国内建立的预测RIRS术后SFRs的评分系统为R.I.R.S.评分系统(表2)[20],其纳入的评分指标有结石密度、肾下盏结石、IPA、肾下盏漏斗部长度(infundibular length,IL)及累计结石直径(cumulative stone diameter,CSD)等。分值4~10分,得分越高预示结石情况越复杂。研究共纳入382例行RIRS的肾结石患者,术前常规完善CTU以测量结石密度、IPA、IL、CSD等指标。
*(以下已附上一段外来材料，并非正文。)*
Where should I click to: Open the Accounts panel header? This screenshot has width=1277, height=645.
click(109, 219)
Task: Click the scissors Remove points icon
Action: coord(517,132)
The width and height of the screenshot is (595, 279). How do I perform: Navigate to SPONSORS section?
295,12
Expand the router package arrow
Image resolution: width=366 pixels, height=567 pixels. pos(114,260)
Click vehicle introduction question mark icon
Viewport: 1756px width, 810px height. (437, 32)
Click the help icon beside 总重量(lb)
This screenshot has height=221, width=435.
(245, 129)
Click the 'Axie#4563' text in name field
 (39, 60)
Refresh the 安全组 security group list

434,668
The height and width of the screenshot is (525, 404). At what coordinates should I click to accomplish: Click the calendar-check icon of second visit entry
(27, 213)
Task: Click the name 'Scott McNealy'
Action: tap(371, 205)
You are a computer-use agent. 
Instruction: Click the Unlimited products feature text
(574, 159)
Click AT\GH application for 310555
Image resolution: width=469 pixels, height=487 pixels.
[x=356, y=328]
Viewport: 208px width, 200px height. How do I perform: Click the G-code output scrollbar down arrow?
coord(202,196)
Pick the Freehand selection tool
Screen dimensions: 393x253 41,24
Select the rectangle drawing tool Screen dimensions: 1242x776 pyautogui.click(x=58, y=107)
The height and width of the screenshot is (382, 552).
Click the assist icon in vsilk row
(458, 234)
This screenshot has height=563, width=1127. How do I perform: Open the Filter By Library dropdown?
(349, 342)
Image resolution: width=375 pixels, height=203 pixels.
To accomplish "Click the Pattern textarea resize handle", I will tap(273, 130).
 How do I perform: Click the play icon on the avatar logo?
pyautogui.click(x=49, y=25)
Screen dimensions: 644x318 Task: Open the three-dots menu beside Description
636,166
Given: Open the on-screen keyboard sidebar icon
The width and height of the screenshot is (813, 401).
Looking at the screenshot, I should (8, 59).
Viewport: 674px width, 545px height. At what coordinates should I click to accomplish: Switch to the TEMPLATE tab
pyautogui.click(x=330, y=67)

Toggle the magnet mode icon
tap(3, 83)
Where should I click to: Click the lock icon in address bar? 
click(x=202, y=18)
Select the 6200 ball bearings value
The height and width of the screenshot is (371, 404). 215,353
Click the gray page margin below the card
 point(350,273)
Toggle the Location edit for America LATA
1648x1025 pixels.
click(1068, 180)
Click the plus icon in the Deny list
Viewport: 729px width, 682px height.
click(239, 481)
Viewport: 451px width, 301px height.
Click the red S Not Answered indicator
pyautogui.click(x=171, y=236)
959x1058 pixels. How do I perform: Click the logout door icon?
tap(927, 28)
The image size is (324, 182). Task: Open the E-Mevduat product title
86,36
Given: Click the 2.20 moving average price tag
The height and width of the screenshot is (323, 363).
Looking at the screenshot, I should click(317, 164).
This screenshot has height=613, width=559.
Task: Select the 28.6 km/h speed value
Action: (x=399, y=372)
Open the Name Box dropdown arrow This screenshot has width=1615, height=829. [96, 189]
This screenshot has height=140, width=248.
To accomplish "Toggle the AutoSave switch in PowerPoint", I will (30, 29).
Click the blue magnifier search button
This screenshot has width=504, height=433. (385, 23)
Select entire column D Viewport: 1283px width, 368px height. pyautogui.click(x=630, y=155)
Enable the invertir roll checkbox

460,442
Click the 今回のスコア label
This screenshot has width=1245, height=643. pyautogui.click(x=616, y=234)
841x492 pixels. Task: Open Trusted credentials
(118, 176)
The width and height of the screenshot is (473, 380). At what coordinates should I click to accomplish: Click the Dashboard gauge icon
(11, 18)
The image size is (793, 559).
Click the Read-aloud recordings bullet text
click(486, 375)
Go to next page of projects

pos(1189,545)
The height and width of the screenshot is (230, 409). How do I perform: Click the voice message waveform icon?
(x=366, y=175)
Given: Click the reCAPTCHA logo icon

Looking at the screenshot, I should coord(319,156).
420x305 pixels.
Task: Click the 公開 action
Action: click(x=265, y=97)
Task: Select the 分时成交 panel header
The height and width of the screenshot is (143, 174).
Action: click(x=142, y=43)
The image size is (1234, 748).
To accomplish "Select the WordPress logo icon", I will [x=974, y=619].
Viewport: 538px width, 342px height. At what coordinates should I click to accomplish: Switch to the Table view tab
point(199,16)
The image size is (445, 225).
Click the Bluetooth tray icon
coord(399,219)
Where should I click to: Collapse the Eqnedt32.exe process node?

术后第1天(POD1)及术后1个月(POM1)行KUB检查以确定结石清除情况,若术后第1天KUB显示高密度影或术中发现有X线阴线结石存在,则术后1个月行CT检查以确定结石清除情况。结石清除定义为KUB平片上无结石残留或者残留结石直径<2 mm。研究显示术后第1天SFRs为61.5%(235/382),术后1个月SFRs为90.4%(281/382)。多因素分析显示结石密度、肾下盏结石合并狭窄的IPA、IL及结石负荷(结石数目和累计结石直径)是SFRs的独立影响因子。在原始数据库(318例患者)通过bootstrapping的方法获得1 000例样本对R.I.R.S.评分系统进行内部验证,ROC曲线下面积为 0.828(POD1)、0.904(POM1),显示了R.I.R.S.评分系统良好的预测价值。但截至目前,尚无研究对该评分系统进行外部验证。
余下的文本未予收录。